我有以下实体:问题有OneToOne配置.而Config有很多选项.全部配置为CASCADE.ALL(附录)
基于RequestDTO(requestConfig),我为新问题或现有问题创建id = null的新Option实体.
在这两种情况下,我都想访问新选项的生成ID.但是,它确实适用于新问题,但不适用于现有问题:
新问题(好)
// RequestDTO requestConfig is a controller parameter
Question question = new Question(...);
Config config = requestDTO.createConfig(Optional.empty());
question.setConfig(config);
LinkedHashMap<String, Option> idMapping = requestConfig.getNewOptions();
idMapping.forEach((foo, option) -> System.out.println(option.getId())); // all null
question = questionRepo.save(question);
idMapping.forEach((foo, option) -> System.out.println(option.getId())); // 675, 676, ... etc
现有问题(破碎,见最后一行,ids为空)
// RequestDTO requestConfig is a controller parameter
Question question = questionRepo.find(...);
Config config = requestDTO.getConfig(Optional.of(question.getConfig()));
question.setConfig(config);
LinkedHashMap<String, Option> idMapping = requestConfig.getNewOptions();
idMapping.forEach((foo, option) -> System.out.println(option.getId())); // all null
question = questionRepo.save(question);
idMapping.forEach((foo, option) -> System.out.println(option.getId())); // all null
为什么会这样?我希望LinkedHashMap idMapping包含新创建的选项及其创建的ID,因为它们是从问题保存操作级联的.我检查了数据库并插入了它们!
附录
作为参考,这是我的RequestDTO和实体:
public class RequestDTO {
private LinkedHashMap<String, OptionDTO> optionDTOs;
@JsonIgnore
private LinkedHashMap<String, Option> newOptions = new LinkedHashMap<>();
public Config getConfig(Optional<Config> oldConfig) {
Config config = new Config();
if (oldConfig.isPresent()) {
config = oldConfig.get();
}
// update the options based on our OptionDTOs
config.getOptions().clear();
optionDTOs.stream()
.map(o -> {
try { // to find the existing option
Option theOption = config.getOptions().stream()

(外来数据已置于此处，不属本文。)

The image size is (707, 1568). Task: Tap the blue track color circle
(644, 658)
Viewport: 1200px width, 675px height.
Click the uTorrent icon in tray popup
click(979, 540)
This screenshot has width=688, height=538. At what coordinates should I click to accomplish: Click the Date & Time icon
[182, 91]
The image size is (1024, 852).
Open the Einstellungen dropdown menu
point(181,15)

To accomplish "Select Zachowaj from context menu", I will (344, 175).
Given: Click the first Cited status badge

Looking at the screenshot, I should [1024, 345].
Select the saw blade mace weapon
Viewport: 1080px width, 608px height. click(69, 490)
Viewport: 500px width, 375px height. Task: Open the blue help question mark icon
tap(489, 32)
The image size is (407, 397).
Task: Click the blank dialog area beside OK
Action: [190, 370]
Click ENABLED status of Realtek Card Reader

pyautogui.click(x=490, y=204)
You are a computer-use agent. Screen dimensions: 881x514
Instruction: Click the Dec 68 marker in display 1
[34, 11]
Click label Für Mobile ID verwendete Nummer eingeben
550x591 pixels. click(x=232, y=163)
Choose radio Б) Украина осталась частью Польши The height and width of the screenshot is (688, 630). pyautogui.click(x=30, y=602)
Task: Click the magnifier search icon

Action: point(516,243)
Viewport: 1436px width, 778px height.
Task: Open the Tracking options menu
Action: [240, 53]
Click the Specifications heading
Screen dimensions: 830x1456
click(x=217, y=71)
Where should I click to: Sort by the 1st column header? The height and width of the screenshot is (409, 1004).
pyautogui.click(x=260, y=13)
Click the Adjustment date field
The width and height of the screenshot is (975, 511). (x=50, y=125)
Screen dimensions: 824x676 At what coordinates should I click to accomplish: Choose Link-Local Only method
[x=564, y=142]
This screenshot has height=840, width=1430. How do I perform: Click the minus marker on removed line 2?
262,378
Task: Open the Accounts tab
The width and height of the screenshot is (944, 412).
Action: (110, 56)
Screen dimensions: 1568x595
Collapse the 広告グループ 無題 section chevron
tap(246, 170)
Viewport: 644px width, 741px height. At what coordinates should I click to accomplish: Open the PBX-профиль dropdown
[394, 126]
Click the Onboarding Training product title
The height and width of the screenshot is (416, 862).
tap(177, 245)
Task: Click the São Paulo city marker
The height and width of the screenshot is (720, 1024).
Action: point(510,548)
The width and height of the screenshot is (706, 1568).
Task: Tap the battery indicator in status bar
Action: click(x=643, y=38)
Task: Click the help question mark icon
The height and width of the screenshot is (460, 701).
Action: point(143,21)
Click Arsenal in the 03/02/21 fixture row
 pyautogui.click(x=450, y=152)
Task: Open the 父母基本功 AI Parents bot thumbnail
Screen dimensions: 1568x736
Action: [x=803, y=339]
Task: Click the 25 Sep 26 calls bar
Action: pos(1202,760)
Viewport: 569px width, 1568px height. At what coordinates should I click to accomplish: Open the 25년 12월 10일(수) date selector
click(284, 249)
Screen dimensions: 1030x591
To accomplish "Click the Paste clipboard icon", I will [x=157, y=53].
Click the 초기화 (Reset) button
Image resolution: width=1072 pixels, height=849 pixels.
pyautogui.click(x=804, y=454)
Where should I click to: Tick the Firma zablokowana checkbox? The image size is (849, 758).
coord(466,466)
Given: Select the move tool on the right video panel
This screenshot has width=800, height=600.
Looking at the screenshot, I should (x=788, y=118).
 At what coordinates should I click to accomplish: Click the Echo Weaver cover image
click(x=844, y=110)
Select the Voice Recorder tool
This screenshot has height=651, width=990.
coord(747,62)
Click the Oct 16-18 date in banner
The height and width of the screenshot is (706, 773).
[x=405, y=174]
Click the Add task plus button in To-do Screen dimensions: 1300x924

// try to find in given config
.filter(existing -> o.getId().equals(existing.getId()))
.findAny()
// fallback to db
.orElse(optionRepo.findOne(Long.parseLong(o.getId())));
if (null != theOption) {
return theOption;
}
} catch (Exception e) {
}
// handle as new one by creating a new one with id=null
Option newOption = new Option(null, config);
newOptions.add(newOption);
return newOption;
})
.forEach(o -> config.getOptions().add(o));
return config;
}
// getters
}
实体:问题
@Entity
public class Question {
@OneToOne(fetch = FetchType.EAGER, cascade = CascadeType.ALL, orphanRemoval = true)
@JoinColumn(name = "config_id", nullable = false)
private Config config;
// ...
}
实体:配置
@Entity
public class Config {
@OneToOne(mappedBy = "config")
@JoinColumn(name = "question_id", nullable = true)
private Question question;
@OneToMany(mappedBy = "config", fetch = FetchType.EAGER, cascade = CascadeType.ALL, orphanRemoval = true)
private List<Option> options = new ArrayList<>();
// ...
}
实体:选项
@Entity
public class Option {
@ManyToOne
@JoinColumn(name = "config_id", nullable = false)
private Config config;
public Option(Long id, Config config) {
super();
this.id = id;
this.config = config;
}
// ...
}
最佳答案 当您在新问题上调用questionRepo.save()时,Spring Data会识别您正在尝试保存新实体,并在内部调用EntityManager.persist().
EntityManager.persist(entity)使实体作为参数持久化传递.
但是,当您在现有问题上调用questionRepo.save()时,Spring Data会在内部调用EntityManager.merge().
EntityManager.merge(entity)返回实体的持久副本.
问题是你在调用questionRepo.save()之前调用requestConfig.getNewOptions().在您描述的第一种情况下无关紧要,因为分配给问题的原始实例(即使用Question question = new Question(…)创建的实例;),以及使用添加到Option的子实例.forEach(o – > config.getOptions().add(o))行,变为持久化,并获得自动生成的id.
但是,它在第二种情况下很重要,因为使用行.forEach(o – > config.getOptions().add(o))添加到Option的新子实例不会变为持久化.相反,只有由questionRepo.save()返回的副本引用的子实体instaces(它反过来返回EntityManager.merge()的结果)是持久的.
您应该在调用questionRepo.save()之后构造idMapping映射(使用question.getConfig().getNewOptions()).这应该处理两种情况.